Non, vous, avouez-le franchement, votre credo, c’est bronzette y
trempette. Et qu’on ne vous en demande pas davantage pour chaque journée de
vacances qui s’écoule, paisible. Vous aimez les longues communions électriques
avec le dieu Soleil qui vous caramélise de ses caresses de feu. Vous appréciez
paresser en fusion mystique avec le dieu Eole qui vous ventile de ses
effleurements aériens. Neptune ? Plus tard... beaucoup plus tard... lorsque vous
oscillerez entre « à point » et « rôtie », avant de longuement hésiter entre une
gaufre sommée de chantilly et une glace vanille-réglisse.
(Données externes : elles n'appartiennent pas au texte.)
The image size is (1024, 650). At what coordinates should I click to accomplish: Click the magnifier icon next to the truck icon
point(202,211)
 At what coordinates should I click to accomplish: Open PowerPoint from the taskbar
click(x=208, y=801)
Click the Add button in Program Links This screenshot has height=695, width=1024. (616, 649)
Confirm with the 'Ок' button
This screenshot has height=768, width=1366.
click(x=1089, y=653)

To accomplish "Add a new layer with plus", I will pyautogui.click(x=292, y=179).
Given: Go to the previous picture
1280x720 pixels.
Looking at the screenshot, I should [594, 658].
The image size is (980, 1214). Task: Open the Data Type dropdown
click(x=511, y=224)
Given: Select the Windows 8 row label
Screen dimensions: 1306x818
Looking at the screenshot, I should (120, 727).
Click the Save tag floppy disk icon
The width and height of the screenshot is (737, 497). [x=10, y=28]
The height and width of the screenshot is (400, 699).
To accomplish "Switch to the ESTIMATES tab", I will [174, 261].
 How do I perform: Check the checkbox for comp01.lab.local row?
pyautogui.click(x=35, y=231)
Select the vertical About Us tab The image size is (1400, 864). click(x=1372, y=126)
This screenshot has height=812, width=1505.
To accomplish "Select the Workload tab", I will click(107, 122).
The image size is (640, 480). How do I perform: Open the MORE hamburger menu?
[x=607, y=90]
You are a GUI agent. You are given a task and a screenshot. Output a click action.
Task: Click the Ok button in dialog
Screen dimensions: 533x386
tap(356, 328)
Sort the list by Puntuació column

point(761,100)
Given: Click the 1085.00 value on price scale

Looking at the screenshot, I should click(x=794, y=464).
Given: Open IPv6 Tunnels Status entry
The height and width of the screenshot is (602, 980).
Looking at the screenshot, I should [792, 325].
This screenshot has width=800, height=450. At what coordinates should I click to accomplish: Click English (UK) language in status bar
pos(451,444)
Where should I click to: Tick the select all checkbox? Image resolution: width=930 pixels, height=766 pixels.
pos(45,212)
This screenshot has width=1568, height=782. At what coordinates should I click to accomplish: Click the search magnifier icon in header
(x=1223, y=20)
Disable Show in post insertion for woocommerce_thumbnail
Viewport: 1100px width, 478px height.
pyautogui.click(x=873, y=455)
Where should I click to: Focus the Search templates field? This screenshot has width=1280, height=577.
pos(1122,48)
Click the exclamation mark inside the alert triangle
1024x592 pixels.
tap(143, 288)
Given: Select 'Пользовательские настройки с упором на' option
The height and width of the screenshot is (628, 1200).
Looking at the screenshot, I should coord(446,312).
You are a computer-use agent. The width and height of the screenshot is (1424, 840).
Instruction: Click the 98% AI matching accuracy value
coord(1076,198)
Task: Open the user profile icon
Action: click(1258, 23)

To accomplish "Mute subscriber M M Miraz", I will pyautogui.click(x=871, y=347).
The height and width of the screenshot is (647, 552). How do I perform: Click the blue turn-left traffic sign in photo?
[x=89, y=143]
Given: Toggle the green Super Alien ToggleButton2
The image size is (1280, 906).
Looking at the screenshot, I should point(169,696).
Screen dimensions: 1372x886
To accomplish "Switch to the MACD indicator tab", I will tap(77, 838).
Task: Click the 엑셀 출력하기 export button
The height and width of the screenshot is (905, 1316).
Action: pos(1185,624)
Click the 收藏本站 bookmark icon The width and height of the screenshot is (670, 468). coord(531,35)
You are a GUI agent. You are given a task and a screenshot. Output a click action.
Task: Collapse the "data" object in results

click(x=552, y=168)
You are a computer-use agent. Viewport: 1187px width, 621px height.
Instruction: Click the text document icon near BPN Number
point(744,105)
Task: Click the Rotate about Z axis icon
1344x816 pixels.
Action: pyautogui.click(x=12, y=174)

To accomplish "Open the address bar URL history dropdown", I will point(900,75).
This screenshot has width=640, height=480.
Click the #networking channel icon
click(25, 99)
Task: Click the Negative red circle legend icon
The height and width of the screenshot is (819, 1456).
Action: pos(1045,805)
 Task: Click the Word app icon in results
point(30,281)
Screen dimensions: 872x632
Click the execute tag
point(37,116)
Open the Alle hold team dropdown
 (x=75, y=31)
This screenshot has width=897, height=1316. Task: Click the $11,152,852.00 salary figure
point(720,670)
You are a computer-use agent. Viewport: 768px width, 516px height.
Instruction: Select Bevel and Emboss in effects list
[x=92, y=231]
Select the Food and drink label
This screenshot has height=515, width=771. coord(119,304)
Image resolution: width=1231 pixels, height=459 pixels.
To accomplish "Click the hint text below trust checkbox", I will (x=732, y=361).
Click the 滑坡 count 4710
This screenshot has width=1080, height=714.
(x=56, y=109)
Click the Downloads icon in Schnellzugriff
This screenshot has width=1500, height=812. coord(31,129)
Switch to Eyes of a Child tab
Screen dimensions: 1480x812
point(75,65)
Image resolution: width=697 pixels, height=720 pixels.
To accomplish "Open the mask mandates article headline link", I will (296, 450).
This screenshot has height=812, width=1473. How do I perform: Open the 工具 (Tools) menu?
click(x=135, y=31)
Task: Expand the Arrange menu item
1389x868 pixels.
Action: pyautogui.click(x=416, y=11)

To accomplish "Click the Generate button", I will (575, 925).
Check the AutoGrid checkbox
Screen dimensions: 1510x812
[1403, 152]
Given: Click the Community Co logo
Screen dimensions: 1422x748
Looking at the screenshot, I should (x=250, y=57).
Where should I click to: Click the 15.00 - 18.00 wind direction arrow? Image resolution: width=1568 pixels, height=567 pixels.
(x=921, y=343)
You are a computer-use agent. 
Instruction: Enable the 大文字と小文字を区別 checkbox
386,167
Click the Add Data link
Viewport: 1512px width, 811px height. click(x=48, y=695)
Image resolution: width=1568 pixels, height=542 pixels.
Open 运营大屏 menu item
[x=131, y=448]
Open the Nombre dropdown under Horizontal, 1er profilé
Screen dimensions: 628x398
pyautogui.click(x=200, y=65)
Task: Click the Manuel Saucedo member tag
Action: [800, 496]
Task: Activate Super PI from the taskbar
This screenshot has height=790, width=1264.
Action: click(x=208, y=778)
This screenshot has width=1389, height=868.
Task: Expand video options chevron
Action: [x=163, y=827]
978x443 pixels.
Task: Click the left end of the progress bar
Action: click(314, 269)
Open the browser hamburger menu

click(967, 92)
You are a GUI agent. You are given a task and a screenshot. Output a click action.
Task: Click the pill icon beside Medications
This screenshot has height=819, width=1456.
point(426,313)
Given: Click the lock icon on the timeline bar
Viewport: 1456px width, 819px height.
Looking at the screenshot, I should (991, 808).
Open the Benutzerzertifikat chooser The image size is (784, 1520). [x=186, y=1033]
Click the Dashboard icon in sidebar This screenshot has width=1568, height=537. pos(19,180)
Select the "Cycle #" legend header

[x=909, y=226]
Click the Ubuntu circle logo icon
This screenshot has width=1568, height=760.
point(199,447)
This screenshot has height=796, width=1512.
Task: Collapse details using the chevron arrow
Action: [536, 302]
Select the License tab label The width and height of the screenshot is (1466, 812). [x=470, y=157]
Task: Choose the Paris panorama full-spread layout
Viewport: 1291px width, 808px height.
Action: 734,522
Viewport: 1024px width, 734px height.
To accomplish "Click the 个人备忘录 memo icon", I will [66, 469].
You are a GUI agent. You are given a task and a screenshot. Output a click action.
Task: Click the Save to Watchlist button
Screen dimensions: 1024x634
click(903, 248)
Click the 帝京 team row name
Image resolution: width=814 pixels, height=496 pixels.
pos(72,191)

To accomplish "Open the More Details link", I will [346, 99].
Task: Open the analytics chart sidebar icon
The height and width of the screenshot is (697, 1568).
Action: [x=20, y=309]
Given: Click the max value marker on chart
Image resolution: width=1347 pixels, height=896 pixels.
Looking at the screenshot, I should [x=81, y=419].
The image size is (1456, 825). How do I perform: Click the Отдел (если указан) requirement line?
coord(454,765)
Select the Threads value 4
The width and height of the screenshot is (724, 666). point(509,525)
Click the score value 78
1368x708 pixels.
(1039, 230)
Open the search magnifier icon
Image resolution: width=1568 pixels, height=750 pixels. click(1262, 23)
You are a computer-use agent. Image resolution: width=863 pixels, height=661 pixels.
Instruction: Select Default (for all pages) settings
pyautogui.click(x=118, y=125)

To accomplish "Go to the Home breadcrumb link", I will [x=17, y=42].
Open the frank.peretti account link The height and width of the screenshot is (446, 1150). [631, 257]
Vous n’êtes pas une
oisive, vous êtes... une contemplative ! Vous aimez admirer les falaises de
schiste noir, certaines acérées comme des canines de T-rex, d’autres aussi
douces que des hanches à la Botero, et toutes plongeant vertigineusement dans
les bleus de la Méditerranée.
Vous adorez suivre le vol frénétique des hirondelles de mer, des actives
celles-là, et des gracieuses mouettes, ainsi que de leurs cousins goélands. Et à la
fin de ces journées aventureuses, vous prisez les retours nonchalants via le
« paseo » frangé de boutiques, où vous effeuillez les maillots sur cintres avec
l’aisance des habituées de fin de saison. Ce quinzième maillot de bain est-il
vraiment nécessaire en ce premier soir de vacances ? Indispensable, certes pas,
mais si tentant...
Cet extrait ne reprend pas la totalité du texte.